(Collected data entries)
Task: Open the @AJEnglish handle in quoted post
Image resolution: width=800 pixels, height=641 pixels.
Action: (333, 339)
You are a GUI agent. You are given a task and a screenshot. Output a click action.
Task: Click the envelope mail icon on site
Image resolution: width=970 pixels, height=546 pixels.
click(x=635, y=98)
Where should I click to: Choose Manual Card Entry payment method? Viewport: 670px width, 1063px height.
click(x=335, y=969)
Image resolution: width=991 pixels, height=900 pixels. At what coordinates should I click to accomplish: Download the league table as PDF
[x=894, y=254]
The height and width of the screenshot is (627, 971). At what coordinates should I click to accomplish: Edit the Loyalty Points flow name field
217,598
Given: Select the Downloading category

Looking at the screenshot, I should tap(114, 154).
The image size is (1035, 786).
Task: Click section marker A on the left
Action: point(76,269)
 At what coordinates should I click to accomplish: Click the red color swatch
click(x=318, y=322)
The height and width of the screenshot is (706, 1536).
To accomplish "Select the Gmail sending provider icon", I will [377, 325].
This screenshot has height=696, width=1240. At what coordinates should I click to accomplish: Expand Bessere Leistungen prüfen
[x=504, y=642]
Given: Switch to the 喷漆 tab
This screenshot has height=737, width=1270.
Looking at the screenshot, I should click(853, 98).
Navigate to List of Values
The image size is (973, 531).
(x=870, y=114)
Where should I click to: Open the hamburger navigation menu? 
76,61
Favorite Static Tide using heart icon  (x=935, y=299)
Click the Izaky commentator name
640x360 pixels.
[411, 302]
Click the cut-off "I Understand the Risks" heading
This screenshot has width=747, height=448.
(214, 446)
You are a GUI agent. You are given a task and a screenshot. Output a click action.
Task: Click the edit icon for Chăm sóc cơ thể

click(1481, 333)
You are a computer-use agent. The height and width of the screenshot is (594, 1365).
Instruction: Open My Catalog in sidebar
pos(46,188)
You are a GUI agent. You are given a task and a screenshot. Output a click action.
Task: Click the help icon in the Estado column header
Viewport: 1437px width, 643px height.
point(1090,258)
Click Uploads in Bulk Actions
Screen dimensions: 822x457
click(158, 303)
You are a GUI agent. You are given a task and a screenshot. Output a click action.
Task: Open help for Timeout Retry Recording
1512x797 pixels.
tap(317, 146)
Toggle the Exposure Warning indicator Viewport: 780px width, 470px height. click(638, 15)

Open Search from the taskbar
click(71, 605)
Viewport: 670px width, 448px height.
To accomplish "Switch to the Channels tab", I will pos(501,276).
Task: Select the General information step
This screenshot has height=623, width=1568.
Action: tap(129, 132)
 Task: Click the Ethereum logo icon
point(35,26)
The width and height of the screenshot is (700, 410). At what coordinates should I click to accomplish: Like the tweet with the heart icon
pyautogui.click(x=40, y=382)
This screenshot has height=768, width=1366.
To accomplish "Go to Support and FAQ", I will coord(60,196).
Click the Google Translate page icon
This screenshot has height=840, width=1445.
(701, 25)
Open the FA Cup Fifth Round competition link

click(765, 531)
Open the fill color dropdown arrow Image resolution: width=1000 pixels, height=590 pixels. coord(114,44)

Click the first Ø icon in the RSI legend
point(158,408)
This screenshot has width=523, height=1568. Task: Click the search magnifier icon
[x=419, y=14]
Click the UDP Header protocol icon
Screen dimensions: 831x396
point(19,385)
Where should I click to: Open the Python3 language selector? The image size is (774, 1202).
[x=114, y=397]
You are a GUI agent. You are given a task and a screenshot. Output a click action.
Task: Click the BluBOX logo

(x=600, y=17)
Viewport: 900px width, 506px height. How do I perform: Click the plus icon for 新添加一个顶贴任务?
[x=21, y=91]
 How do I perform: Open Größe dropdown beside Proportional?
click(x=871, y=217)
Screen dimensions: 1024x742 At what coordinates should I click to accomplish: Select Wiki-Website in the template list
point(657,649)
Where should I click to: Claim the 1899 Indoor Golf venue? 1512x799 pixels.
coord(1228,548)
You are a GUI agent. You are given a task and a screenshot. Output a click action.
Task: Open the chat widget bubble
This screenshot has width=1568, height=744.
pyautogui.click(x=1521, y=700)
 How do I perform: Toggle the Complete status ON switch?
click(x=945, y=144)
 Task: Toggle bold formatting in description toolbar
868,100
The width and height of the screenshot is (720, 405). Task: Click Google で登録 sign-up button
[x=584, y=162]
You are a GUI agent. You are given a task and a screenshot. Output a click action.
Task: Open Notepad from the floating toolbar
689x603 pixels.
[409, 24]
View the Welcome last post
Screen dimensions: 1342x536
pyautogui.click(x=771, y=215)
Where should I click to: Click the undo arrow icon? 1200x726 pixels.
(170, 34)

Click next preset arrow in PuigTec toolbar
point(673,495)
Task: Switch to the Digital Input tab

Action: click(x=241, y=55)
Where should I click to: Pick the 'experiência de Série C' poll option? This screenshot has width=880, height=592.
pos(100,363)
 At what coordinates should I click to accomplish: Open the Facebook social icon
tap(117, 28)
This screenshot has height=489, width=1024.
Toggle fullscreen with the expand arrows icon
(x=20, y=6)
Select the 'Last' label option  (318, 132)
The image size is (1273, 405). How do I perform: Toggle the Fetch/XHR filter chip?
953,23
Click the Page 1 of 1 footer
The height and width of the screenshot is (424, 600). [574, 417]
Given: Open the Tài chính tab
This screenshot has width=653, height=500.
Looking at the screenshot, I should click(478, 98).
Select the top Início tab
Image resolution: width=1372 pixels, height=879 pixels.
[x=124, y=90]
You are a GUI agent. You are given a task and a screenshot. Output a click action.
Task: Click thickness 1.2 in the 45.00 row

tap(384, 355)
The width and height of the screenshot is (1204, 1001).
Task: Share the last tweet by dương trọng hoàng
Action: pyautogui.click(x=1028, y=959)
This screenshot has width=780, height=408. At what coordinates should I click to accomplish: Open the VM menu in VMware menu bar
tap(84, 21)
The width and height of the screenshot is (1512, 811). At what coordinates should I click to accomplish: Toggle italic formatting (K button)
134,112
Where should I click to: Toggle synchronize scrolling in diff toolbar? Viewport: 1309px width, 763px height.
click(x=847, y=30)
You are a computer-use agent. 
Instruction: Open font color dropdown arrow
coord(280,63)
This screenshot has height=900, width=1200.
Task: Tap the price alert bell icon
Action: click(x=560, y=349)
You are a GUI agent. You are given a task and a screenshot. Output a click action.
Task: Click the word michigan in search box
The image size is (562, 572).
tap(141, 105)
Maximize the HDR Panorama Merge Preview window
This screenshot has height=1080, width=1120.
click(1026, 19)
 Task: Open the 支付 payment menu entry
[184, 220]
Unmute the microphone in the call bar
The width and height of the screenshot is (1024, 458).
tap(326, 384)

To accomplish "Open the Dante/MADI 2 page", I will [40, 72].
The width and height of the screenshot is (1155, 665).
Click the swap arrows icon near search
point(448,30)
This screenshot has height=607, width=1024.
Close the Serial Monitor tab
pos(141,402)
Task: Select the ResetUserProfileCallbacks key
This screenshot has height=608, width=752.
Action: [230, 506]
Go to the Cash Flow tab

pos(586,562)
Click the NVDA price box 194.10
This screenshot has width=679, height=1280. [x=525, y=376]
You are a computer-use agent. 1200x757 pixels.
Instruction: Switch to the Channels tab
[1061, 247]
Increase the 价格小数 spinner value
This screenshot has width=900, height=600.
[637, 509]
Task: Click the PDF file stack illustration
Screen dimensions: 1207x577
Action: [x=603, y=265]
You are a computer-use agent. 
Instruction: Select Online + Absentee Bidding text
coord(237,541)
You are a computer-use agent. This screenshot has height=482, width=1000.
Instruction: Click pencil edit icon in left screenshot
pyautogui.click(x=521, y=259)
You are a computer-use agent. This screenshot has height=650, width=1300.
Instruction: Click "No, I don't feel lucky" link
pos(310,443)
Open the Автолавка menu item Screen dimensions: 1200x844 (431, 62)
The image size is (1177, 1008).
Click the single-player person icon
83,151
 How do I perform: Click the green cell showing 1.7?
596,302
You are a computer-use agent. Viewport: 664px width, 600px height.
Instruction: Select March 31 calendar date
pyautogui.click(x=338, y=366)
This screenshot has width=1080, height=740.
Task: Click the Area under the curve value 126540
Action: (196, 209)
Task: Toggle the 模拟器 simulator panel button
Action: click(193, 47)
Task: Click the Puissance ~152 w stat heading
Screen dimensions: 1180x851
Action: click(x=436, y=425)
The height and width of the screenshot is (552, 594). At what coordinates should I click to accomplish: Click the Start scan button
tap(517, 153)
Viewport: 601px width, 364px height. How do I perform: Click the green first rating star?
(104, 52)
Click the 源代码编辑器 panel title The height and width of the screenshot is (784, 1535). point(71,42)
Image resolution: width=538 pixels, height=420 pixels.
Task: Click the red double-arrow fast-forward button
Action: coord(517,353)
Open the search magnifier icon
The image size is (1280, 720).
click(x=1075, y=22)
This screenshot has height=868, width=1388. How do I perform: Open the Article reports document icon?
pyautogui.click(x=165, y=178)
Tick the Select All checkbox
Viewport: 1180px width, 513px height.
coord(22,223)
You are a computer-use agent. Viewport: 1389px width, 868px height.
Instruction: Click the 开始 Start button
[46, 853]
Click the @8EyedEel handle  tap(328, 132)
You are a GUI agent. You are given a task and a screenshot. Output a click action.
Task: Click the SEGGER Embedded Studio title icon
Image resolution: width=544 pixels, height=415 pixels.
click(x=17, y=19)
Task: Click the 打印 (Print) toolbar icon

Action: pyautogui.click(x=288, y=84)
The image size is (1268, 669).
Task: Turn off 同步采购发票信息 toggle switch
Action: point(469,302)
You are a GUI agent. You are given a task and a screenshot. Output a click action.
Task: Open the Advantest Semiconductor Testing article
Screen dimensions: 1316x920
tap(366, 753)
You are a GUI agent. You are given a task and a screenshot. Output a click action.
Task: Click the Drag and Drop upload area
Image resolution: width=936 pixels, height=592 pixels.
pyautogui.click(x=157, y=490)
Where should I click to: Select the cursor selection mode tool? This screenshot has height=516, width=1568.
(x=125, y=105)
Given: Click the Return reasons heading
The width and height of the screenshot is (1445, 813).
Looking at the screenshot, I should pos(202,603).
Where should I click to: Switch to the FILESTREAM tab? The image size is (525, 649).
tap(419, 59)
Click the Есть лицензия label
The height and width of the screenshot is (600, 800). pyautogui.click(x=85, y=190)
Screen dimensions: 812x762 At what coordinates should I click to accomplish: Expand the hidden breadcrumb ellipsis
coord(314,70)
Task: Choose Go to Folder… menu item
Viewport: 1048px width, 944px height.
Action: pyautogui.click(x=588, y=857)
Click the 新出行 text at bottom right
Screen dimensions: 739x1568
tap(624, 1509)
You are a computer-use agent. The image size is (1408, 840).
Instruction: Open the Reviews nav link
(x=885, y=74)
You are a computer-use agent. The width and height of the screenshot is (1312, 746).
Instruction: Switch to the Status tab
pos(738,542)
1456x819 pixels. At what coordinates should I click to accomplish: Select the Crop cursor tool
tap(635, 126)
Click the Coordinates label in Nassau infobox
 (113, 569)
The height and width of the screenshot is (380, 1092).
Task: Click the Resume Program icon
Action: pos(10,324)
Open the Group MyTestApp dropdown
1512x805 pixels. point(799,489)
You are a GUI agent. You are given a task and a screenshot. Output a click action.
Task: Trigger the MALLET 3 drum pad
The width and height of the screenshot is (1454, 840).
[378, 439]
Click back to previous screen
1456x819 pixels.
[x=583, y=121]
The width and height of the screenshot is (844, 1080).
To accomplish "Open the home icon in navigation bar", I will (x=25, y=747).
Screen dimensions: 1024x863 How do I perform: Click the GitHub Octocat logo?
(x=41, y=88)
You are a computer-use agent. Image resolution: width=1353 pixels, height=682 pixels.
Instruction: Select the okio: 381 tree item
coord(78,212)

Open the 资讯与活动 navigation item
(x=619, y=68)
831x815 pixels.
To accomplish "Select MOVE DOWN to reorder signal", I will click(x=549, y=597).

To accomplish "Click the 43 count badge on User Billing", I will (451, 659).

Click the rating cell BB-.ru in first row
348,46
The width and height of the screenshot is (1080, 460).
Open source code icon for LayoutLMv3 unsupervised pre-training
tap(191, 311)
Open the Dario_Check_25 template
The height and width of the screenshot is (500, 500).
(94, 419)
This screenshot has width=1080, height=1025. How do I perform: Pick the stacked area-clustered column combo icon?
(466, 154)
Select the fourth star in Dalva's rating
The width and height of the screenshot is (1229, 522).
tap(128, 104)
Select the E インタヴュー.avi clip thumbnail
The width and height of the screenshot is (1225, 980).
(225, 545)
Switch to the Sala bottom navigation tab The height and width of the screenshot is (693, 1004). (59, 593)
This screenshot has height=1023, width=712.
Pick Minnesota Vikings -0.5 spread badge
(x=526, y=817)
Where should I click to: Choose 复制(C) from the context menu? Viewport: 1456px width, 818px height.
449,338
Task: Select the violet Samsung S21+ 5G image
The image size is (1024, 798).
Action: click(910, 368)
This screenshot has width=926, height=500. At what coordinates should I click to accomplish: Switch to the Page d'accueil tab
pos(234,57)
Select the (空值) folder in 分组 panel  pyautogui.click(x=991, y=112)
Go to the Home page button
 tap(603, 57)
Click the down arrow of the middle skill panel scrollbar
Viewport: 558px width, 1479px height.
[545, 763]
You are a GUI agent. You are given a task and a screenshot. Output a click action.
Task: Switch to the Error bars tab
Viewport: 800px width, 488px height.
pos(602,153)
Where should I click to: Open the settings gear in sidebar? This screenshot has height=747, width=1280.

▶ **Instructions to follow**
Keeping every character as it is, restate the lines above that run from the line with "Toggle the Exposure" through the line with "Click the Google Translate page icon", both included, and nothing else.

▶ **Task answer**
Toggle the Exposure Warning indicator Viewport: 780px width, 470px height. click(638, 15)

Open Search from the taskbar
click(71, 605)
Viewport: 670px width, 448px height.
To accomplish "Switch to the Channels tab", I will pos(501,276).
Task: Select the General information step
This screenshot has height=623, width=1568.
Action: tap(129, 132)
 Task: Click the Ethereum logo icon
point(35,26)
The width and height of the screenshot is (700, 410). At what coordinates should I click to accomplish: Like the tweet with the heart icon
pyautogui.click(x=40, y=382)
This screenshot has height=768, width=1366.
To accomplish "Go to Support and FAQ", I will coord(60,196).
Click the Google Translate page icon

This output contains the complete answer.